##### INPUT MATERIAL #####

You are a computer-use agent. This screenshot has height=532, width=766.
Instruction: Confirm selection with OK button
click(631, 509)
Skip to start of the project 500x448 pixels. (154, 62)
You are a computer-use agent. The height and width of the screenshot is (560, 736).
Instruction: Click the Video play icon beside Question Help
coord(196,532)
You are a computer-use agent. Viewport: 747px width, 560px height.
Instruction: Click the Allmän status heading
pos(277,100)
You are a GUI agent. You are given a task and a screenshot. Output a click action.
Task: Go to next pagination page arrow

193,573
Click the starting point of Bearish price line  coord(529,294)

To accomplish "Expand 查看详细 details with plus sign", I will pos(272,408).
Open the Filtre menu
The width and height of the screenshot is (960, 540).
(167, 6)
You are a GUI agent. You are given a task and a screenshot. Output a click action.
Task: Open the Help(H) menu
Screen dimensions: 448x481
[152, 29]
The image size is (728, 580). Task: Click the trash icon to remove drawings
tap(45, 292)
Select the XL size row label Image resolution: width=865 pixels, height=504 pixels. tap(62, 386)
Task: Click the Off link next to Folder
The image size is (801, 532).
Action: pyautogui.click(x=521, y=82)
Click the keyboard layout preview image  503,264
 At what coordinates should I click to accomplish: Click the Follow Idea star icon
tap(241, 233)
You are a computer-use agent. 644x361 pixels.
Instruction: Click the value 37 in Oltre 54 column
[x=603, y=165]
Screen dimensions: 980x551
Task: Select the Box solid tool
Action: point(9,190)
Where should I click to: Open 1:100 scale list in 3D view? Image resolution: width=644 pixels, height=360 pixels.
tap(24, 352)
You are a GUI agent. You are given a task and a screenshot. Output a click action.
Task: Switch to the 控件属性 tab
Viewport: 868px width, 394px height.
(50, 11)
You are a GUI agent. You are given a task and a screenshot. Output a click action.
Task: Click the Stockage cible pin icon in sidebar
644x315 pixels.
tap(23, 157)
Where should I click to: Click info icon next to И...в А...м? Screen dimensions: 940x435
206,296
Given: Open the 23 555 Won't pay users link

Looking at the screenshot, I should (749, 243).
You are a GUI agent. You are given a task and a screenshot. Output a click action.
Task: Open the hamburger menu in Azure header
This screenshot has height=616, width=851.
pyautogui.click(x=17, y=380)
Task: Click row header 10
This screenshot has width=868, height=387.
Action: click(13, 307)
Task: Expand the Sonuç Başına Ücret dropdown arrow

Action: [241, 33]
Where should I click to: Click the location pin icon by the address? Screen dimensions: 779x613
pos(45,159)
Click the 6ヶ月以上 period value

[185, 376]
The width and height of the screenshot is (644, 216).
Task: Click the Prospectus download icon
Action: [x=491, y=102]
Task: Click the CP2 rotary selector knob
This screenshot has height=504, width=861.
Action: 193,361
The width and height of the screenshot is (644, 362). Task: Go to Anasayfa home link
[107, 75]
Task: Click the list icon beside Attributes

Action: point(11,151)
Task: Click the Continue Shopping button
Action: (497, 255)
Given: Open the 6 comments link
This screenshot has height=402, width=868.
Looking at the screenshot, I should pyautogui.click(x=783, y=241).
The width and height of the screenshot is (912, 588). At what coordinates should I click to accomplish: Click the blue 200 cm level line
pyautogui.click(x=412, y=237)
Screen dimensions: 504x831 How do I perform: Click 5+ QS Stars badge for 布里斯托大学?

#####

Repeat all of the data shown above, exactly as it appears.

You are a computer-use agent. This screenshot has height=532, width=766.
Instruction: Confirm selection with OK button
click(631, 509)
Skip to start of the project 500x448 pixels. (154, 62)
You are a computer-use agent. The height and width of the screenshot is (560, 736).
Instruction: Click the Video play icon beside Question Help
coord(196,532)
You are a computer-use agent. Viewport: 747px width, 560px height.
Instruction: Click the Allmän status heading
pos(277,100)
You are a GUI agent. You are given a task and a screenshot. Output a click action.
Task: Go to next pagination page arrow

193,573
Click the starting point of Bearish price line  coord(529,294)

To accomplish "Expand 查看详细 details with plus sign", I will pos(272,408).
Open the Filtre menu
The width and height of the screenshot is (960, 540).
(167, 6)
You are a GUI agent. You are given a task and a screenshot. Output a click action.
Task: Open the Help(H) menu
Screen dimensions: 448x481
[152, 29]
The image size is (728, 580). Task: Click the trash icon to remove drawings
tap(45, 292)
Select the XL size row label Image resolution: width=865 pixels, height=504 pixels. tap(62, 386)
Task: Click the Off link next to Folder
The image size is (801, 532).
Action: pyautogui.click(x=521, y=82)
Click the keyboard layout preview image  503,264
 At what coordinates should I click to accomplish: Click the Follow Idea star icon
tap(241, 233)
You are a computer-use agent. 644x361 pixels.
Instruction: Click the value 37 in Oltre 54 column
[x=603, y=165]
Screen dimensions: 980x551
Task: Select the Box solid tool
Action: point(9,190)
Where should I click to: Open 1:100 scale list in 3D view? Image resolution: width=644 pixels, height=360 pixels.
tap(24, 352)
You are a GUI agent. You are given a task and a screenshot. Output a click action.
Task: Switch to the 控件属性 tab
Viewport: 868px width, 394px height.
(50, 11)
You are a GUI agent. You are given a task and a screenshot. Output a click action.
Task: Click the Stockage cible pin icon in sidebar
644x315 pixels.
tap(23, 157)
Where should I click to: Click info icon next to И...в А...м? Screen dimensions: 940x435
206,296
Given: Open the 23 555 Won't pay users link

Looking at the screenshot, I should (749, 243).
You are a GUI agent. You are given a task and a screenshot. Output a click action.
Task: Open the hamburger menu in Azure header
This screenshot has height=616, width=851.
pyautogui.click(x=17, y=380)
Task: Click row header 10
This screenshot has width=868, height=387.
Action: click(13, 307)
Task: Expand the Sonuç Başına Ücret dropdown arrow

Action: [241, 33]
Where should I click to: Click the location pin icon by the address? Screen dimensions: 779x613
pos(45,159)
Click the 6ヶ月以上 period value

[185, 376]
The width and height of the screenshot is (644, 216).
Task: Click the Prospectus download icon
Action: [x=491, y=102]
Task: Click the CP2 rotary selector knob
This screenshot has height=504, width=861.
Action: 193,361
The width and height of the screenshot is (644, 362). Task: Go to Anasayfa home link
[107, 75]
Task: Click the list icon beside Attributes

Action: point(11,151)
Task: Click the Continue Shopping button
Action: (497, 255)
Given: Open the 6 comments link
This screenshot has height=402, width=868.
Looking at the screenshot, I should pyautogui.click(x=783, y=241).
The width and height of the screenshot is (912, 588). At what coordinates should I click to accomplish: Click the blue 200 cm level line
pyautogui.click(x=412, y=237)
Screen dimensions: 504x831 How do I perform: Click 5+ QS Stars badge for 布里斯托大学?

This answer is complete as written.